US cities face past racial strife

Here amid wide cotton fields, many residents of this tiny Mississippi River town wish history would just go away. Others want it to come back - rehabilitated.

For the first time, both sides are confronting the emotional night of Sept. 30, 1919, when gunfire led to a riot in which posses of white men killed dozens - perhaps hundreds - of African-Americans.

Even today, the question of who started the shooting is widely disputed in this tiny town of warm handshakes and red-brick storefronts. Yet, in probing its past, Elaine is joining other US cities - from Tulsa, Okla., to Rosewood, Fla. - in an attempt to redress the racial injustices of nearly a century ago.

Some cities are talking about financially compensating victims of the race riots and their heirs. Others are just talking, reopening long-ignored issues. It's all a sign of how the South is changing. As blacks learn about their history - and gain a stronger political voice throughout rural parts of the region - many are now confronting the wrongs committed during the days of Jim Crow.

"Once the United States agreed to make reparations to the Japanese, people saw that as a precedent," says Harry Watson, director of the Center for Study of the American South at the University of North Carolina in Chapel Hill. "As people look at reparations, they begin to identify specific losses and people, which is the case with these race riots."

Race riots were not uncommon in the early 20th century: New York and New Orleans each had one in 1900, and Atlanta had its own in 1906. During six months of 1919, 25 Southern and Midwestern towns endured mass attacks on African-Americans. In northwest Arkansas, for example, black populations vanished completely - having fled or been murdered. Today, the black population there lags behind the rest of the state.

The reasons for repentance and reparations now are myriad, say scholars.

Elazar Barkan, a historian at Claremont Graduate University in California and author of an upcoming book on reparations, says the trend toward taking responsibility for domestic wrongs can be traced to the end of the cold war. In the past 10 years, says Mr. Barkan, the US has turned its attention inward after years of dealing with global crises.

Some scholars also point to a more basic need to purge the past and seek truth. Others add that many African-Americans who heard about such horrific acts as children now hold positions of power to confront the culprits.

In Tulsa, a commission worked for two years to answer questions about the violence that destroyed 35 blocks of Tulsa's black business district in 1921. The findings resulted in a report to the state legislature this year that gave reparations to riot survivors.

The Florida Legislature accepted responsibility in 1994 for failing to protect the victims of a mass murder that began New Year's Day 1923, when a white mob stormed the town of Rosewood, intent on avenging the rape of a white woman.

Here in Arkansas, many want to see similar action taken, and they hope that Elaine, a town of 920 people, captures the attention of the state's politicians.

But not everyone appreciates fresh questions about the racially motivated events 80 years ago.
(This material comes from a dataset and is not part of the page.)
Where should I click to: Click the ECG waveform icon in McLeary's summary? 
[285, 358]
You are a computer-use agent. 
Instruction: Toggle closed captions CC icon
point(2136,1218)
Elaine lies in the distressed Mississippi delta, where race relations remain strained even as more and more African-Americans are elected to local government.

"People over there don't want to think about it, and you see a lot of blacks who are still scared to talk," says Grif Stockley, a Little Rock, Ark., lawyer and novelist who is writing a book on the Elaine riots.

Robert Miller, a doctor who last year became the first black mayor of nearby Helena, Ark., echoes those words. He says his father often told him that the race riots were not a matter of discussion.

But that's not surprising. For years, most Arkansans did not even know the riots occurred. Though documentation is sketchy, the story of Elaine - named for Alfred Lord Tennyson's "Idylls of the King" - reads like a tragic Arthurian legend.

When African-American sharecroppers met in the town church with a union organizer, white citizens were worried by their increasing clout. What happened next still generates crossed interpretations - whites say the African-Americans ambushed the white officers; African-Americans insist white officers provoked a gunfight.

Either way, whites formed posses of Arkansans, and even Mississippians who joined as the news filtered through the South. Conflicting reports exist about the death toll: one states that 20 African-Americans died; another says 869 were killed. Army troops in Little Rock were sent to restore order.

Talk now circulates about mass graves, and historians want a Tulsa-like riot commission formed to address concerns and maybe issue future reparations.

"We'd like to be able to get some money to perform an archaeological dig," says Mike Everette, an Arkansas state senator. "It's time for white Arkansas to face up to its terrible history, and blacks to stand up and ask why."